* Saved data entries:
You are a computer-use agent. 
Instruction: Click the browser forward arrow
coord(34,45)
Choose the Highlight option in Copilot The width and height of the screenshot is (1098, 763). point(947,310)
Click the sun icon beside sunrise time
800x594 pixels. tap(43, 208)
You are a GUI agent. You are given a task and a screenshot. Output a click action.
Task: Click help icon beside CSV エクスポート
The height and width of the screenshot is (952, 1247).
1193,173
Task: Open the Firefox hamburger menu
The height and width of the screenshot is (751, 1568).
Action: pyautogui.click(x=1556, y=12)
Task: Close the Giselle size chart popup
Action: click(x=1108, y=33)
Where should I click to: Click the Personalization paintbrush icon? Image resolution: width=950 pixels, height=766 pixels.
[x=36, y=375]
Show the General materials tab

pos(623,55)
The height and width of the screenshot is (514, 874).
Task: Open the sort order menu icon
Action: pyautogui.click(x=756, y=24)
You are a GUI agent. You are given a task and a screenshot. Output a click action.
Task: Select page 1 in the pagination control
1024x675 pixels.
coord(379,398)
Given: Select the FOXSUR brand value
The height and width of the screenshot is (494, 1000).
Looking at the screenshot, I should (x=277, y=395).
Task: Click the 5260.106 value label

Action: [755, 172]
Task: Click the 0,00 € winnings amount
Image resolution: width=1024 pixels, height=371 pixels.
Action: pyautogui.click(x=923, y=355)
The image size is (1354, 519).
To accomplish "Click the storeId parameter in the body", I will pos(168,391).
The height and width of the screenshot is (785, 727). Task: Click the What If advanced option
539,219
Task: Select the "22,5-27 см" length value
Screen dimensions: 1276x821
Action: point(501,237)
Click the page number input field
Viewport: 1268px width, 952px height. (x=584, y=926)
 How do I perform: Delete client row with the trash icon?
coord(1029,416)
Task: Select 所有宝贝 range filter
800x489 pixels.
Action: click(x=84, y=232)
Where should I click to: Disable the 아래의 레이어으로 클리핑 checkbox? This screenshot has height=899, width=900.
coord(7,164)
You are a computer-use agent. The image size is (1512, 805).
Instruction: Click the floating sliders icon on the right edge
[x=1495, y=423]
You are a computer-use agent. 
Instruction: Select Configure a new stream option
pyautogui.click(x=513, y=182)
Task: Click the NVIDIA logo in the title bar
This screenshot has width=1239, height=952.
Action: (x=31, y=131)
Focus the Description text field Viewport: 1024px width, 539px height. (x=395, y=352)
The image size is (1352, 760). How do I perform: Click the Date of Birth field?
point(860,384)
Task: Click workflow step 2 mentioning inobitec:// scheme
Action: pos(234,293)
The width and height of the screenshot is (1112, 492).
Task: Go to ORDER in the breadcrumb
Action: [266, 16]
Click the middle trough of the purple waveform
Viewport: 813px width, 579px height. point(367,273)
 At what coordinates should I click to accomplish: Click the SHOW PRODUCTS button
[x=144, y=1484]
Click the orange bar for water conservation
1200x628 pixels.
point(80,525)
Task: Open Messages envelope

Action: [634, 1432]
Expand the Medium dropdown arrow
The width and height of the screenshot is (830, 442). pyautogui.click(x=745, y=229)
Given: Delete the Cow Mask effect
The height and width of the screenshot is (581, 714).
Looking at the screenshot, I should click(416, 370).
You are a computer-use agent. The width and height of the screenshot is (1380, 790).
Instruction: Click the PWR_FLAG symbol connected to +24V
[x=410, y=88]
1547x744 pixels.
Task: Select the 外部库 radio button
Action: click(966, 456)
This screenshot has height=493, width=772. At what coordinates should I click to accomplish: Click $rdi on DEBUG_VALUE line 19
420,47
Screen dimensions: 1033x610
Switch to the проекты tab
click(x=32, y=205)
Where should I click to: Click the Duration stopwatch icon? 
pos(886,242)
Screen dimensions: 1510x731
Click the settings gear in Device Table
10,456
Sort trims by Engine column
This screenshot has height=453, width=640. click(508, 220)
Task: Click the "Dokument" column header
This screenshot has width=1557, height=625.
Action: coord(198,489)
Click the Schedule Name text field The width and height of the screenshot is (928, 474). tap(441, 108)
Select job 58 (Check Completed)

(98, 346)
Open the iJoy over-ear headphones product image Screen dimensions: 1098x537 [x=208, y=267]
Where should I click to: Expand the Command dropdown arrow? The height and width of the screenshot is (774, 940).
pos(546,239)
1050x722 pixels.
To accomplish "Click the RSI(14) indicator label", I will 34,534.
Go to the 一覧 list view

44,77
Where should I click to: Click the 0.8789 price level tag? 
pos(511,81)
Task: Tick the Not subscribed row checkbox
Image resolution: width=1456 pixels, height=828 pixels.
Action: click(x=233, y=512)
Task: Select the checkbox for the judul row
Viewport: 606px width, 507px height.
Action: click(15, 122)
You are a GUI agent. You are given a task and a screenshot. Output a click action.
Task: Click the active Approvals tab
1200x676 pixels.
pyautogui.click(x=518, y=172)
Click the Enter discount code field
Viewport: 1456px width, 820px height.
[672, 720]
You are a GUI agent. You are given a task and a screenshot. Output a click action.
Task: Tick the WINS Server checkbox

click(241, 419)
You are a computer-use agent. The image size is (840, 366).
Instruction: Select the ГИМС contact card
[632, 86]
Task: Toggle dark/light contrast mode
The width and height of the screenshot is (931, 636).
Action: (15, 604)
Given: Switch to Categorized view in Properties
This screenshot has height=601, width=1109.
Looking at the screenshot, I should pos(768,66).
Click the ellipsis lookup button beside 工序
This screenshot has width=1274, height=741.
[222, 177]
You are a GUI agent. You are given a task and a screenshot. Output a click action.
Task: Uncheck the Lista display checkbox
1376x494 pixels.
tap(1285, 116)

* What you need to do: Copy all records verbatim.

* Output of the exercise:
You are a computer-use agent. 
Instruction: Click the browser forward arrow
coord(34,45)
Choose the Highlight option in Copilot The width and height of the screenshot is (1098, 763). point(947,310)
Click the sun icon beside sunrise time
800x594 pixels. tap(43, 208)
You are a GUI agent. You are given a task and a screenshot. Output a click action.
Task: Click help icon beside CSV エクスポート
The height and width of the screenshot is (952, 1247).
1193,173
Task: Open the Firefox hamburger menu
The height and width of the screenshot is (751, 1568).
Action: pyautogui.click(x=1556, y=12)
Task: Close the Giselle size chart popup
Action: click(x=1108, y=33)
Where should I click to: Click the Personalization paintbrush icon? Image resolution: width=950 pixels, height=766 pixels.
[x=36, y=375]
Show the General materials tab

pos(623,55)
The height and width of the screenshot is (514, 874).
Task: Open the sort order menu icon
Action: pyautogui.click(x=756, y=24)
You are a GUI agent. You are given a task and a screenshot. Output a click action.
Task: Select page 1 in the pagination control
1024x675 pixels.
coord(379,398)
Given: Select the FOXSUR brand value
The height and width of the screenshot is (494, 1000).
Looking at the screenshot, I should (x=277, y=395).
Task: Click the 5260.106 value label

Action: [755, 172]
Task: Click the 0,00 € winnings amount
Image resolution: width=1024 pixels, height=371 pixels.
Action: pyautogui.click(x=923, y=355)
The image size is (1354, 519).
To accomplish "Click the storeId parameter in the body", I will pos(168,391).
The height and width of the screenshot is (785, 727). Task: Click the What If advanced option
539,219
Task: Select the "22,5-27 см" length value
Screen dimensions: 1276x821
Action: point(501,237)
Click the page number input field
Viewport: 1268px width, 952px height. (x=584, y=926)
 How do I perform: Delete client row with the trash icon?
coord(1029,416)
Task: Select 所有宝贝 range filter
800x489 pixels.
Action: click(x=84, y=232)
Where should I click to: Disable the 아래의 레이어으로 클리핑 checkbox? This screenshot has height=899, width=900.
coord(7,164)
You are a computer-use agent. The image size is (1512, 805).
Instruction: Click the floating sliders icon on the right edge
[x=1495, y=423]
You are a computer-use agent. 
Instruction: Select Configure a new stream option
pyautogui.click(x=513, y=182)
Task: Click the NVIDIA logo in the title bar
This screenshot has width=1239, height=952.
Action: (x=31, y=131)
Focus the Description text field Viewport: 1024px width, 539px height. (x=395, y=352)
The image size is (1352, 760). How do I perform: Click the Date of Birth field?
point(860,384)
Task: Click workflow step 2 mentioning inobitec:// scheme
Action: pos(234,293)
The width and height of the screenshot is (1112, 492).
Task: Go to ORDER in the breadcrumb
Action: [266, 16]
Click the middle trough of the purple waveform
Viewport: 813px width, 579px height. point(367,273)
 At what coordinates should I click to accomplish: Click the SHOW PRODUCTS button
[x=144, y=1484]
Click the orange bar for water conservation
1200x628 pixels.
point(80,525)
Task: Open Messages envelope

Action: [634, 1432]
Expand the Medium dropdown arrow
The width and height of the screenshot is (830, 442). pyautogui.click(x=745, y=229)
Given: Delete the Cow Mask effect
The height and width of the screenshot is (581, 714).
Looking at the screenshot, I should click(416, 370).
You are a computer-use agent. The width and height of the screenshot is (1380, 790).
Instruction: Click the PWR_FLAG symbol connected to +24V
[x=410, y=88]
1547x744 pixels.
Task: Select the 外部库 radio button
Action: click(966, 456)
This screenshot has height=493, width=772. At what coordinates should I click to accomplish: Click $rdi on DEBUG_VALUE line 19
420,47
Screen dimensions: 1033x610
Switch to the проекты tab
click(x=32, y=205)
Where should I click to: Click the Duration stopwatch icon? 
pos(886,242)
Screen dimensions: 1510x731
Click the settings gear in Device Table
10,456
Sort trims by Engine column
This screenshot has height=453, width=640. click(508, 220)
Task: Click the "Dokument" column header
This screenshot has width=1557, height=625.
Action: coord(198,489)
Click the Schedule Name text field The width and height of the screenshot is (928, 474). tap(441, 108)
Select job 58 (Check Completed)

(98, 346)
Open the iJoy over-ear headphones product image Screen dimensions: 1098x537 [x=208, y=267]
Where should I click to: Expand the Command dropdown arrow? The height and width of the screenshot is (774, 940).
pos(546,239)
1050x722 pixels.
To accomplish "Click the RSI(14) indicator label", I will 34,534.
Go to the 一覧 list view

44,77
Where should I click to: Click the 0.8789 price level tag? 
pos(511,81)
Task: Tick the Not subscribed row checkbox
Image resolution: width=1456 pixels, height=828 pixels.
Action: click(x=233, y=512)
Task: Select the checkbox for the judul row
Viewport: 606px width, 507px height.
Action: click(15, 122)
You are a GUI agent. You are given a task and a screenshot. Output a click action.
Task: Click the active Approvals tab
1200x676 pixels.
pyautogui.click(x=518, y=172)
Click the Enter discount code field
Viewport: 1456px width, 820px height.
[672, 720]
You are a GUI agent. You are given a task and a screenshot. Output a click action.
Task: Tick the WINS Server checkbox

click(241, 419)
You are a computer-use agent. The image size is (840, 366).
Instruction: Select the ГИМС contact card
[632, 86]
Task: Toggle dark/light contrast mode
The width and height of the screenshot is (931, 636).
Action: (15, 604)
Given: Switch to Categorized view in Properties
This screenshot has height=601, width=1109.
Looking at the screenshot, I should pos(768,66).
Click the ellipsis lookup button beside 工序
This screenshot has width=1274, height=741.
[222, 177]
You are a GUI agent. You are given a task and a screenshot. Output a click action.
Task: Uncheck the Lista display checkbox
1376x494 pixels.
tap(1285, 116)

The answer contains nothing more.